Unlike most other business tycoons, Shah does not list a more ‘lavish living’ as his aspiration. Instead, he says, “I always had dream to hire the best and offer them a opportunity to share the value they contribute to create at FT…Today I feel proud that we have built a world class leadership team that is unmatched in execution and we are able to attract the best and brightest by providing them global platform to create value, grow and succeed.”

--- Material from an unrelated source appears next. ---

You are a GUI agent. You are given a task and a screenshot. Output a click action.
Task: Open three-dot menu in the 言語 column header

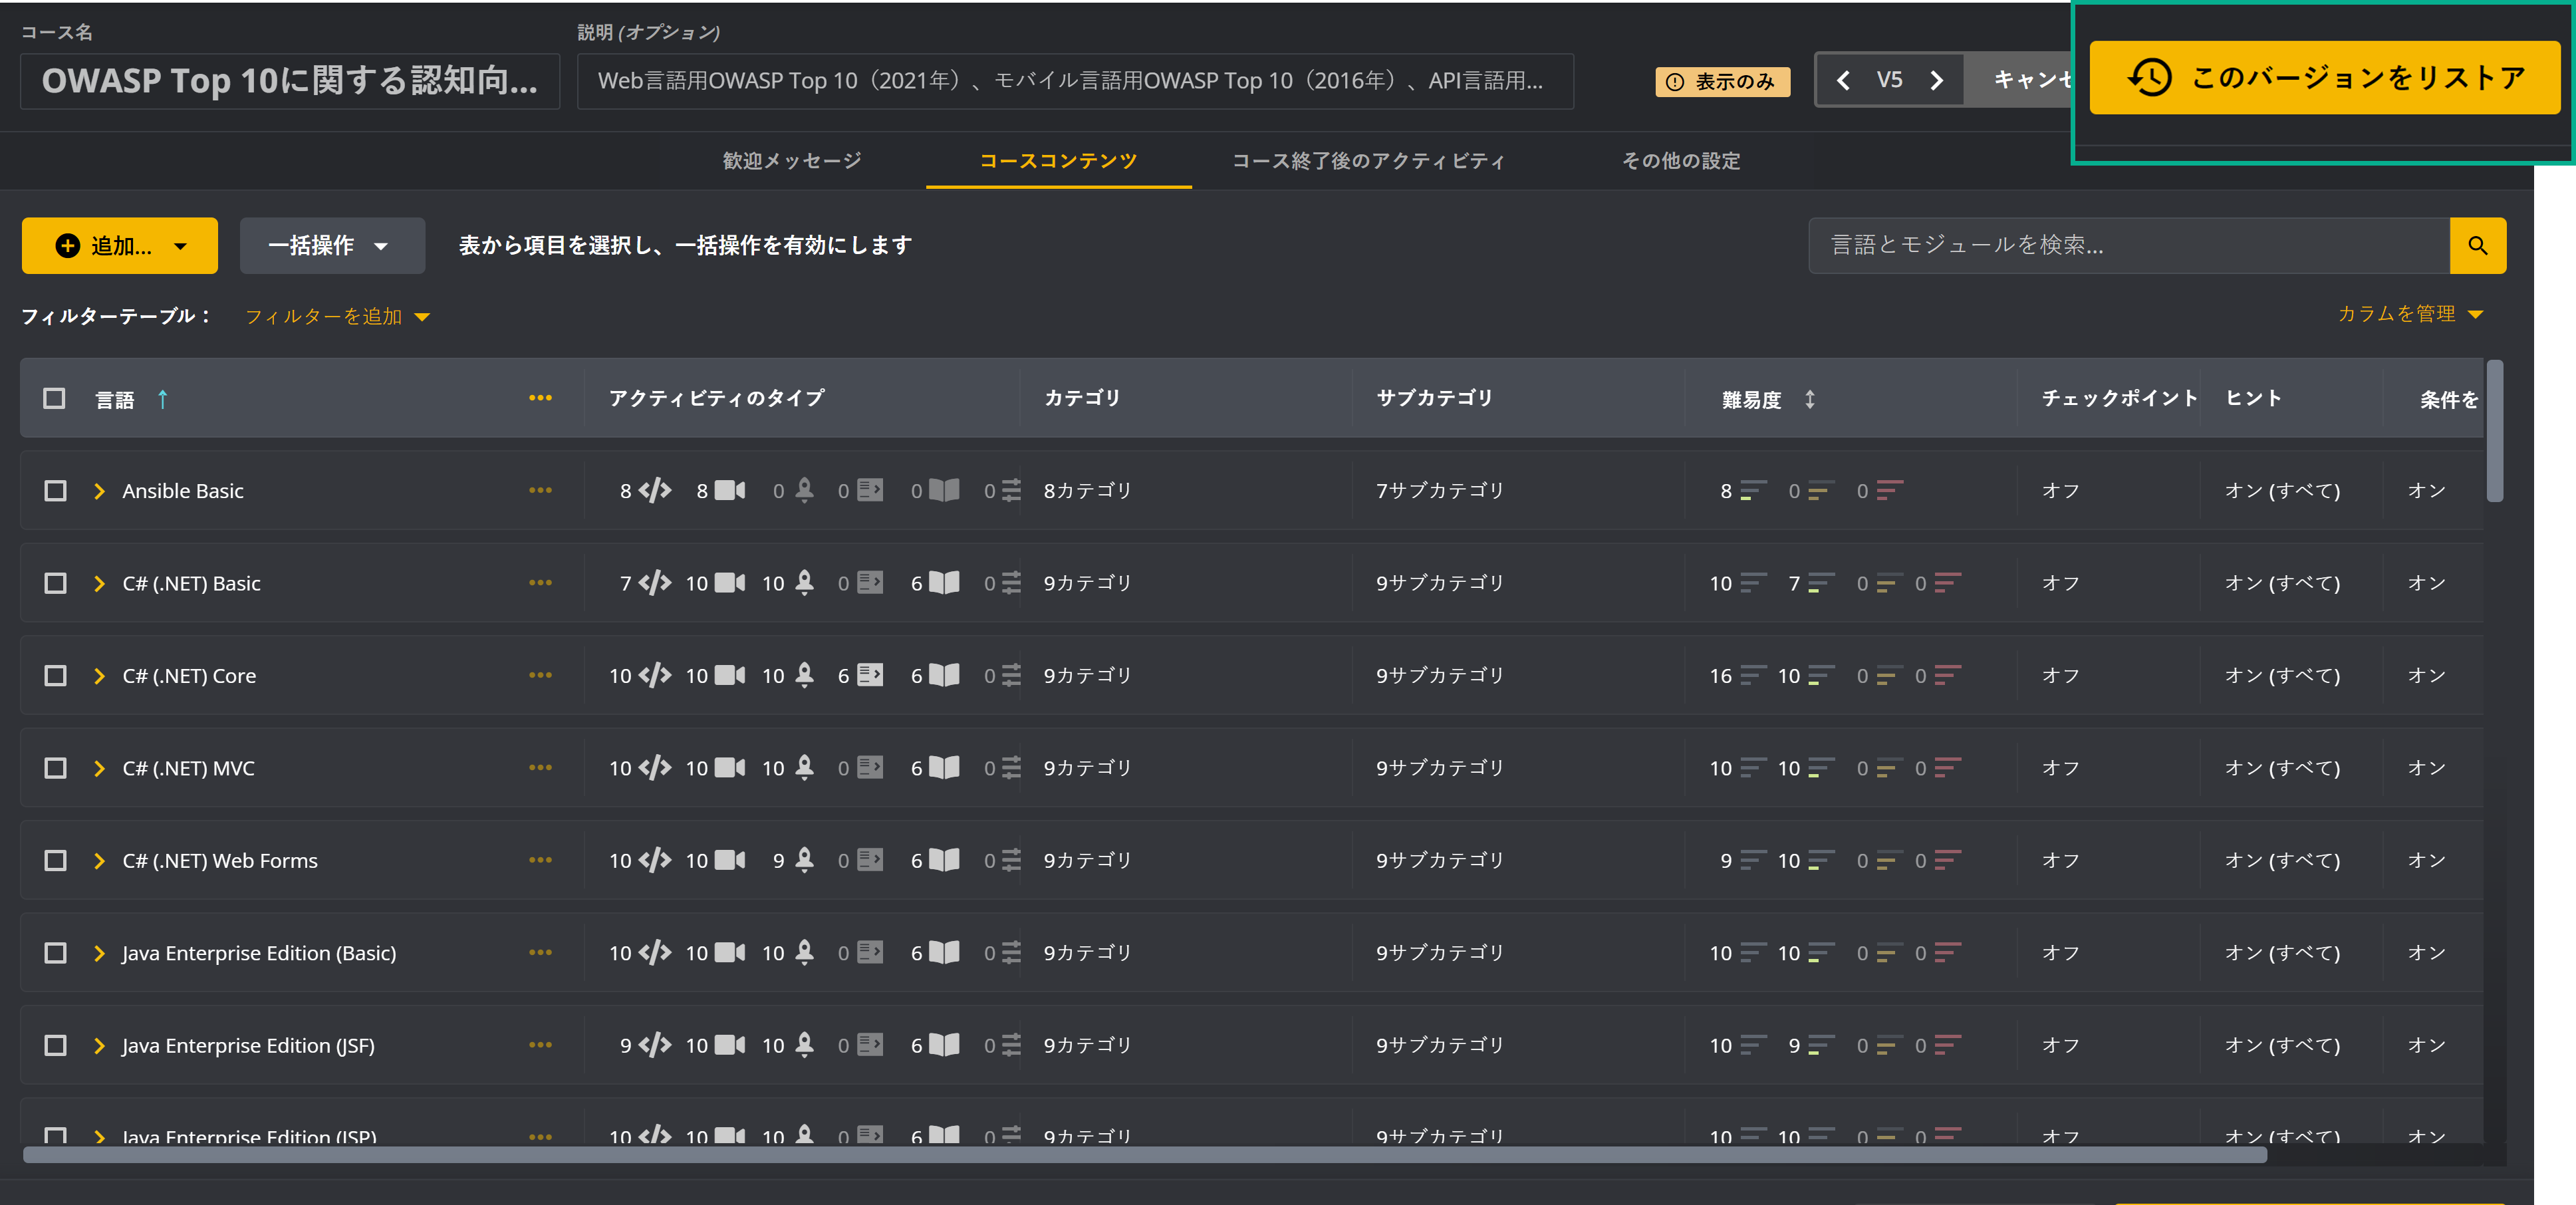(540, 398)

A benevolent visionary, Shah not only takes care of his employees, but also acts on his dream of transforming the rural economy of India with his enterprises. He is driven by a desire to create wealth for others. Jignesh Shah Foundation has also sponsored two fellowships in the name of two of his Gurus—Dr. Madhu Pavaskar for cotton and Madhusudan Dagga for gold, from whom he learned the respective domains. And to meet the demand of about 1 million trained professionals over the next three years, Financial Technologies has sponsored ‘Research Chairs’ at the four IIM’s–IIM C (Currency), IIM B (Debt), IIM A (Commodities) and IIM I (Equities). It has also tied up with Welingkar Institute of Management and Mumbai University to offer a variety of courses ranging from a 3 month Diploma to a 2-year full time degree courses along with short-term executive management programs.

He has not lost his zeal to project India’s tech talent pool and has now set his sight on wireless telephony technology sector with Atom Technologies, specializing on providing transaction automation for wireless telephony services in the field of mobile-commerce. But he has not removed his focus from the equity, commodity and forex markets. His Ticker Plant Infovending has ambitions to become a global content provider for financial data offering customized real-time data feed solutions on equity, commodity and forex markets.

“When media turns completely digital, we will be there too,” he says. A voracious reader, he has a library with 5000 books on various complex market opportunities that FT can get into when the time is right. If his reading in the BSE library could spring such miracles in 10 years, then imagine the possibilities that his library conceals now. Surely, the Exchange King still has many tricks up his sleeve, which he would unleash at the right moment to better his own achievements till date. And the most important of all achievement is clear: “India’s financial markets are proxy to India 2.0 growth and Financial Technologies is proxy to the growth of India’s financial markets, as we have 90 percent of market share in India. Hence Financial Technologies is proxy of India 2.0 growth story.”—He signs off as we enter the hallway of his hotel, he looks at the elevator and reflects: A true entrepreneur is the one who sends the elevator down for others, once he is successful.